Seems pretty straightforward, doesn't it? There's no ambiguity or nuance in that statement. So why in the world has Sen. Brownback placed a hold on a Bush's nominee? Why would he prevent an up or down vote that he so clearly stated every nominee deserves?
The nominee in question here is Julie Finley. She's been nominated for the position of ambassador to the Organization for Security and Cooperation in Europe (OSCE). The OSCE is an organization of 55 member nations that focuses on security - including arms control, human rights, democratization, counter-terrorism, and economic and environmental issues.
Julie Finley is eminently qualified for this position. She's now the Trustee and Treasurer for the National Endowment for Democracy. She's also the Chairman of the Project on Transitional Democracies. She serves as Advisory Council Member for the U.S. Institute of Peace, the Brookings Institution, and the Woodrow Wilson Center. She was a Founder and Board Member of the U.S. Committee on NATO, which was established in 1996 as a bipartisan citizen’s initiative to support NATO enlargement. Surely, she's qualified.
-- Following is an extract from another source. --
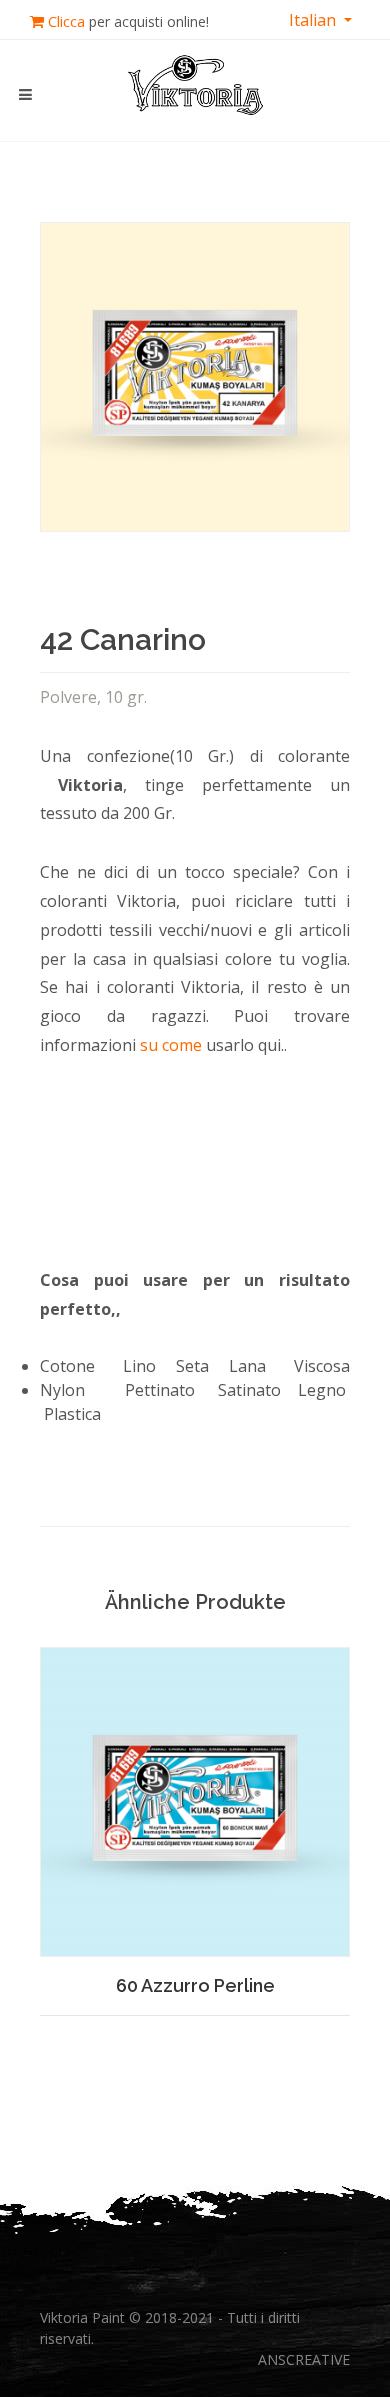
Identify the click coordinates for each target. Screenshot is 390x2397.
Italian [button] (314, 20)
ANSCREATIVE (304, 2359)
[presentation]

So why is Senator Brownback abandoning principle, acting against his committed stand of giving every nominee an up or down vote? Why has he suddenly become a relativist - saying that whether or not nominees deserve a vote is relative?
Julie Finley is pro-choice.
No matter that abortion isn't an issue for the OSCE. Nope, it just doesn't matter that her opinions on abortion have no relevance to the ambassadorship. Brownback doesn't like her ideology and that's enough for him to block a vote. Of course, ideology has been dismissed as a valid reason to block a vote on a judicial nominee - but again, that relativistic approach comes to the fore and ideology is apparently a perfectly good reason to block this vote.
You know what this means? No pro-choice women in any office requiring Senate confirmation. None. Now, a third of pro-choice women voted for Bush. Julie Finley was a major fundraiser for him. But that doesn't matter.
If you want Senate confirmation, you better cede control over your own body. You better endorse a ban on abortion, no matter if your health is at risk. You better click your heels when the ideological police show up. And you better not be surprised when the Republicans abandon principle to target you because you won't abandon yours. It's their way. It's not principled, of course. But that's relative.